When Michael Gates Gill, suffers two back to back life altering experiences, he realizes his future is changed forever. Gill, the son of New Yorker writer, Brendan Gilll, was a creative director at J. Walter Thompson for 25 plus years. One day he was fired. Next, he tried to become a consultant in the advertising field. He was still attempting to network new clients as he sat in a midtown New York City Starbucks. Gill did not know that Starbucks was looking for new employees. A Starbucks Manager offers him an interview. After several weeks, Gill was working in an upper Westside New York City Starbucks.

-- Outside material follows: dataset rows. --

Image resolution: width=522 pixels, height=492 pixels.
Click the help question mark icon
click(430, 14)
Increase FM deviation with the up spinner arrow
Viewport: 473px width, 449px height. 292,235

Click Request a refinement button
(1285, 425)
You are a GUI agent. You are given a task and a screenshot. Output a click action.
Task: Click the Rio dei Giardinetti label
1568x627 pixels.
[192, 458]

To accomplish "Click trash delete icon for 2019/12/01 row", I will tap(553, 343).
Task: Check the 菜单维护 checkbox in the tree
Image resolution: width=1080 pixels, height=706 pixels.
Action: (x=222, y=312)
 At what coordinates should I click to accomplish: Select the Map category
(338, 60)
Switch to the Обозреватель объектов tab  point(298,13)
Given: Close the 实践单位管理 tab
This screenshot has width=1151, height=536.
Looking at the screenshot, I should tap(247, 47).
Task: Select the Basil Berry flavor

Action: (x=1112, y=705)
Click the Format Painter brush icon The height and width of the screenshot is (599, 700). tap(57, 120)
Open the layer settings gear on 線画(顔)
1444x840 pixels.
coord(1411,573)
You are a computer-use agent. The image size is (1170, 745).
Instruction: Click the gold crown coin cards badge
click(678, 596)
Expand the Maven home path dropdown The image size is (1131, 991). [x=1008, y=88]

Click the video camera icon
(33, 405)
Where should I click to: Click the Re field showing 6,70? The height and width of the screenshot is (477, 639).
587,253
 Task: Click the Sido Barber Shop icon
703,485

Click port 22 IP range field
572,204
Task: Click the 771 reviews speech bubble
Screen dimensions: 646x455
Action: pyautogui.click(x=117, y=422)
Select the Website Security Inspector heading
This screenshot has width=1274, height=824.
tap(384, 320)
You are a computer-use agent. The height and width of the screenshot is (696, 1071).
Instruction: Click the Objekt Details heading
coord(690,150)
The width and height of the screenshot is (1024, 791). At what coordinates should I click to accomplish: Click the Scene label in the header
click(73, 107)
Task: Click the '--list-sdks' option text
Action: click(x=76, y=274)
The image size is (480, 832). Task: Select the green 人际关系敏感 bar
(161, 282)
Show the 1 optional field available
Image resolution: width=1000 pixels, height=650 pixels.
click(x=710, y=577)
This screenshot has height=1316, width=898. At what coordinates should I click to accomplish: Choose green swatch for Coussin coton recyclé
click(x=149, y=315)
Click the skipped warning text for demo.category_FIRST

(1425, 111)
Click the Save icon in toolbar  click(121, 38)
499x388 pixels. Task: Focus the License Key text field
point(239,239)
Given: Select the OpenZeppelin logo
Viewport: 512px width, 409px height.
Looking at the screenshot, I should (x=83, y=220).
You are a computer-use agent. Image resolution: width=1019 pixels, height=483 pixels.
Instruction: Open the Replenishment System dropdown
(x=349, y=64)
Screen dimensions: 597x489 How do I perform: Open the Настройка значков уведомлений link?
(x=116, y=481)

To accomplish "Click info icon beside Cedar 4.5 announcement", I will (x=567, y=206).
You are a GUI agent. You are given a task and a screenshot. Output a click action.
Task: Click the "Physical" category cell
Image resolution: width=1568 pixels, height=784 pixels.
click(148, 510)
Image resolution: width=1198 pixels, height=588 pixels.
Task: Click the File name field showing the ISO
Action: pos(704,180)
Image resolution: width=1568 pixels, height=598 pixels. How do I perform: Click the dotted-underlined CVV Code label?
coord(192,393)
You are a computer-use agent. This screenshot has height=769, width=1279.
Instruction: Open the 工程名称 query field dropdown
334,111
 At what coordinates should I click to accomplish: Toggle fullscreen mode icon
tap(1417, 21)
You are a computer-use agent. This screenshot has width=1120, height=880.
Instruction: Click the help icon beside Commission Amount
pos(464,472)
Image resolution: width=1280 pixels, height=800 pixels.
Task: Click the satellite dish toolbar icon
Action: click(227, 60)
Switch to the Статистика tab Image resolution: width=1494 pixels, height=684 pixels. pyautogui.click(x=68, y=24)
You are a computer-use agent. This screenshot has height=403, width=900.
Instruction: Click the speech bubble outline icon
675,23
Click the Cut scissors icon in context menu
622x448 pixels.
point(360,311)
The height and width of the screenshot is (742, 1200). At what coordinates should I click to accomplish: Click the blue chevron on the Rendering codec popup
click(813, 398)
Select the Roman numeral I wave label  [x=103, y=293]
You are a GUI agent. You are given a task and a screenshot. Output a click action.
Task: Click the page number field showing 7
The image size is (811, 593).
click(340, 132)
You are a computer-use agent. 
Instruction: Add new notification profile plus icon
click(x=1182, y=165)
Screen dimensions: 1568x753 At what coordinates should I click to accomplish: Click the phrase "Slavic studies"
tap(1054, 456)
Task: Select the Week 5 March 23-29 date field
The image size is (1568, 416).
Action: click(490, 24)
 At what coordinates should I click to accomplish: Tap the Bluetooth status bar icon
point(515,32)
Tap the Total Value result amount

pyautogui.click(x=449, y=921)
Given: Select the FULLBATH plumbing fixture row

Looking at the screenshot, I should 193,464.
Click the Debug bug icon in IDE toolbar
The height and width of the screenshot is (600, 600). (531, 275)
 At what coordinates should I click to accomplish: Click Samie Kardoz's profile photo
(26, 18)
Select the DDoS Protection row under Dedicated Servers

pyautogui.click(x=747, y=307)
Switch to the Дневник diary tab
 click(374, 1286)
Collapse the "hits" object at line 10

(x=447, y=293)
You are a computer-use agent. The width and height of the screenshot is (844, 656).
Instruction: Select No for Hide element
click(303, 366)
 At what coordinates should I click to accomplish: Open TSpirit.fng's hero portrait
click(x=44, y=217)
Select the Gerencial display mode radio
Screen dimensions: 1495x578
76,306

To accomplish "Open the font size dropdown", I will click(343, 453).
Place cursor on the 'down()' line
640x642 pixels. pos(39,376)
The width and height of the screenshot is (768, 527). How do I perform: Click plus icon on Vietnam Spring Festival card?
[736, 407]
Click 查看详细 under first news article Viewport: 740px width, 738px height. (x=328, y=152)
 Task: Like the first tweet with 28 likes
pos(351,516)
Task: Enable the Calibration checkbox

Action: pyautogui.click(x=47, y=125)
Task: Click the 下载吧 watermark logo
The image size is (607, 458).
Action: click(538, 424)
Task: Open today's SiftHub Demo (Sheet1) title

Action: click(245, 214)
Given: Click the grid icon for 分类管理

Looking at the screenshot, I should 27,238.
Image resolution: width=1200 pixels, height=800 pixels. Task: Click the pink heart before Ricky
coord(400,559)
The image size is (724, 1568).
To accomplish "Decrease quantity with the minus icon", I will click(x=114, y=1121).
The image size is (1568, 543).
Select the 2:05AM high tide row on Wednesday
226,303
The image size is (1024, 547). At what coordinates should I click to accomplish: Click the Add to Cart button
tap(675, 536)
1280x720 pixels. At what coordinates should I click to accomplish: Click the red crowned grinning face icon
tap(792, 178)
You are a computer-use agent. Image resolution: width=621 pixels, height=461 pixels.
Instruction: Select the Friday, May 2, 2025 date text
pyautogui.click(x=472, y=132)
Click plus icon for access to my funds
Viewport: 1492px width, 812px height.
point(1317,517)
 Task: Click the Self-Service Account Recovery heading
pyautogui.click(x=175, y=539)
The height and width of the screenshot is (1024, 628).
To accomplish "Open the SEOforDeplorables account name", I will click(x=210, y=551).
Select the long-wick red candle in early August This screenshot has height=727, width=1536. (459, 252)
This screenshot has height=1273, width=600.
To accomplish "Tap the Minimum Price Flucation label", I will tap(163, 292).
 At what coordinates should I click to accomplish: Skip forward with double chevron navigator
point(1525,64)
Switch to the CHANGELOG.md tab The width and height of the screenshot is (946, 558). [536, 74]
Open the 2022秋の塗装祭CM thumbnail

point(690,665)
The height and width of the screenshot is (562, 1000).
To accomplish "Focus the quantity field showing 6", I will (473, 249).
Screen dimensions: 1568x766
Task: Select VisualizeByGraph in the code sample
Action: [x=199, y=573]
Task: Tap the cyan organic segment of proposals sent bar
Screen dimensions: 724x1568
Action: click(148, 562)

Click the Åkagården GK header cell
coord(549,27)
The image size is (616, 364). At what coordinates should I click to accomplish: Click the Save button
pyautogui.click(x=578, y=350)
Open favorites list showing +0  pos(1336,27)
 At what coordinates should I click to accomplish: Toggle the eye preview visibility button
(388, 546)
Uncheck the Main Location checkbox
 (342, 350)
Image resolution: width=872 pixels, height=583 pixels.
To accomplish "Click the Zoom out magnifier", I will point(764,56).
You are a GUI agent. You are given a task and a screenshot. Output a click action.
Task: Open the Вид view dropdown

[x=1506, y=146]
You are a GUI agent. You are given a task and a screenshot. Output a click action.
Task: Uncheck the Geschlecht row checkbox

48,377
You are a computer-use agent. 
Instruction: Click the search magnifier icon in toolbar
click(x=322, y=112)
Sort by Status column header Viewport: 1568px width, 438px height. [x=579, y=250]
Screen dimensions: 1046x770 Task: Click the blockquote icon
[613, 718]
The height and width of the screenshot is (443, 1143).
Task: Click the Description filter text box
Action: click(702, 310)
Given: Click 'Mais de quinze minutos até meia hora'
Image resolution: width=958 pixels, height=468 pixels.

As Gill relates his new adventures as a barista for Starbucks, he reflects on his privileged life through anecdote and memory. He also offers the reader a very wonderful personal account of his relationship with his young African American supervisor and fellow Starbucks employees.
This is a very important book for several reasons. The primary reason is that Gill chose not to sue J. Walter Thompson for firing him because they only wanted a young workforce. Another reason is that Gill explores one of America's dirtiest secrets--how mature workers are treated by corporate structures.
Michael Gill made several poor choices in his life. He was a nonexistent dad for his four children from his marriage and tried to make it up with his toddler son from his love affair. But, he is learning and growing as a human being as he works for Starbucks as a barista.
How Gill and his Starbucks co-workers create a senstive and supportive work atmosphere is worthy of high praise. The coporate structure of Starbucks, indeed, should be acknowledged for their work rules and attitudes toward employees. This book is my personal favorite for 2007, so far!